## Saved entries

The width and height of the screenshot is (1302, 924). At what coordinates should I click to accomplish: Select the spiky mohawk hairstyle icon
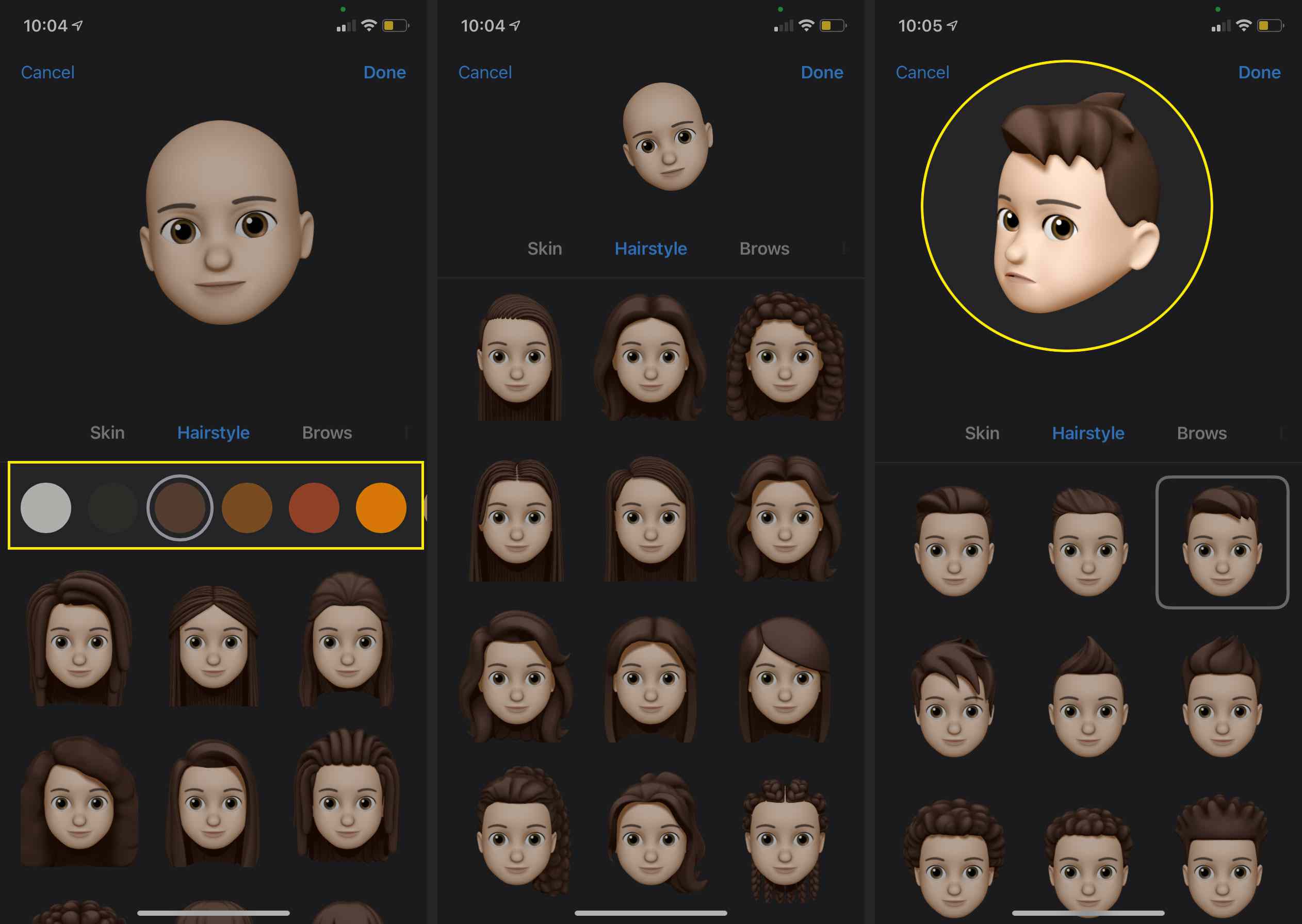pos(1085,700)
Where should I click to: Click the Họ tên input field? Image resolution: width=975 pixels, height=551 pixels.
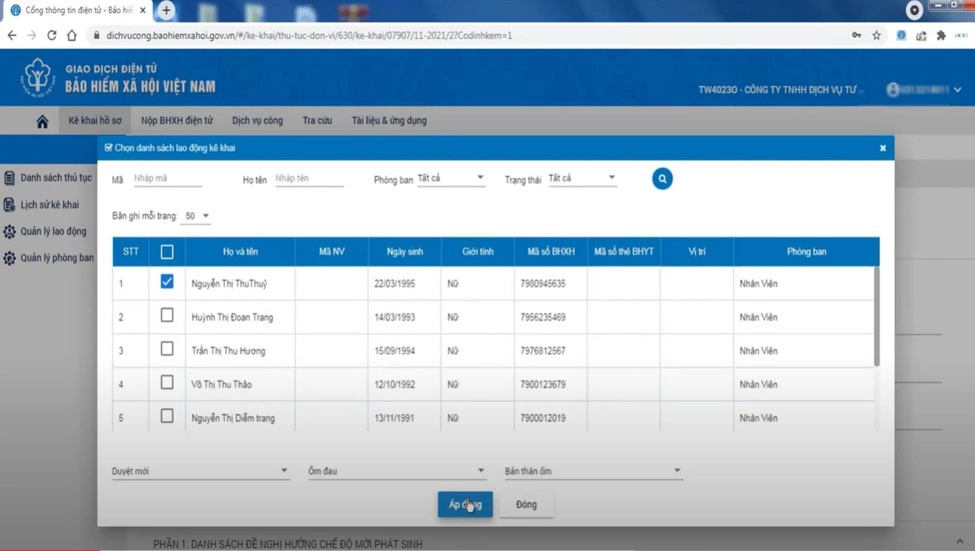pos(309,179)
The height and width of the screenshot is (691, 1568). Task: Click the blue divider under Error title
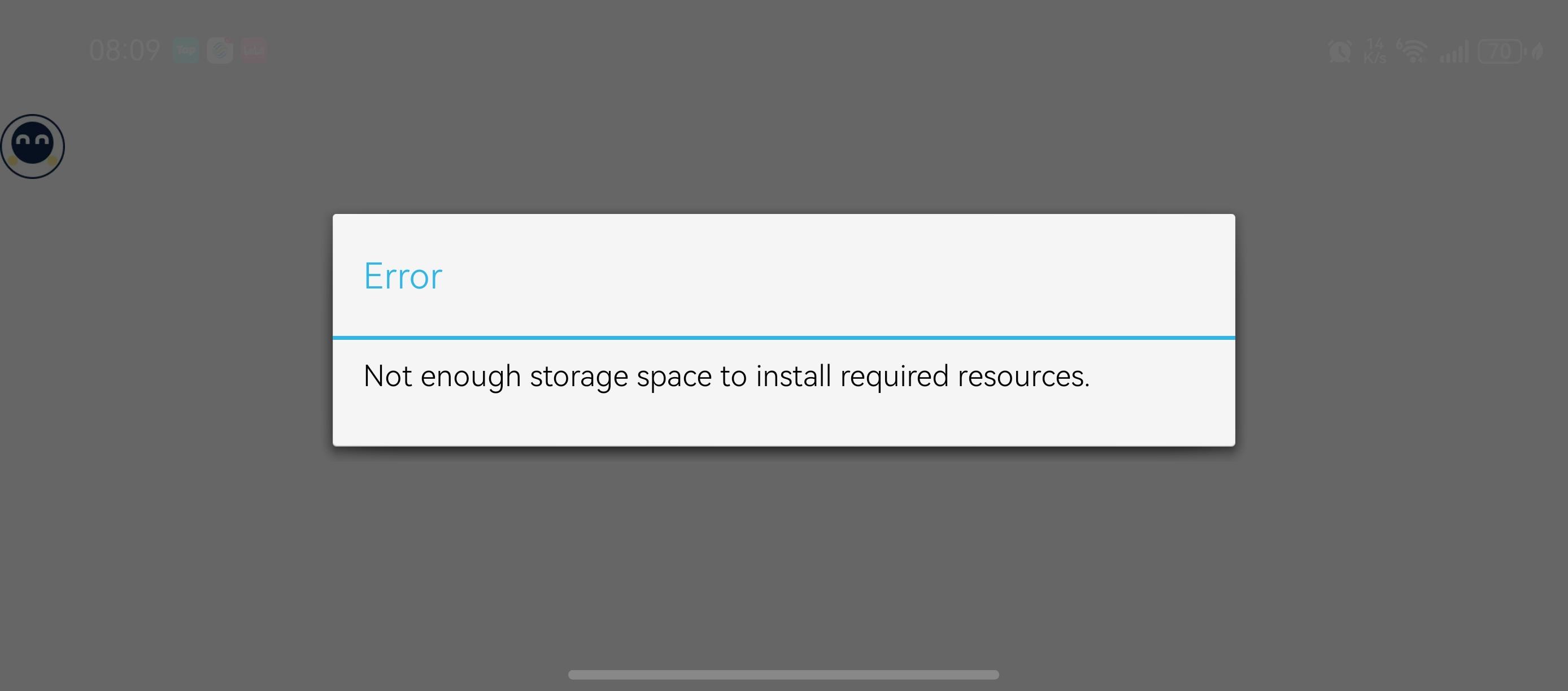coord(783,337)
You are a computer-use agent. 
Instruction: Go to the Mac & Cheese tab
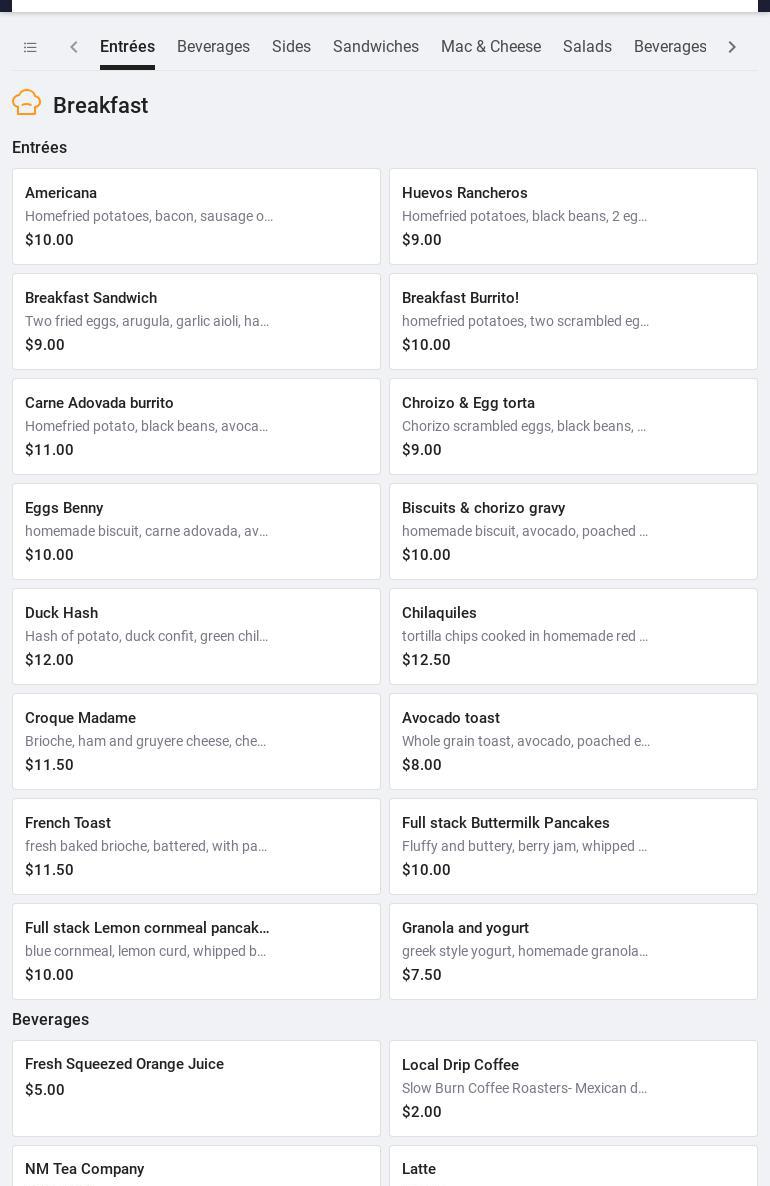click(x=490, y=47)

## TASK
Without the pictures, return all the records precisely as they stand.

## EXERCISE RESULT
The width and height of the screenshot is (1302, 924). At what coordinates should I click to accomplish: Select the spiky mohawk hairstyle icon
pos(1085,700)
Where should I click to: Click the Họ tên input field? Image resolution: width=975 pixels, height=551 pixels.
pos(309,179)
The height and width of the screenshot is (691, 1568). Task: Click the blue divider under Error title
coord(783,337)
You are a computer-use agent. 
Instruction: Go to the Mac & Cheese tab
click(x=490, y=47)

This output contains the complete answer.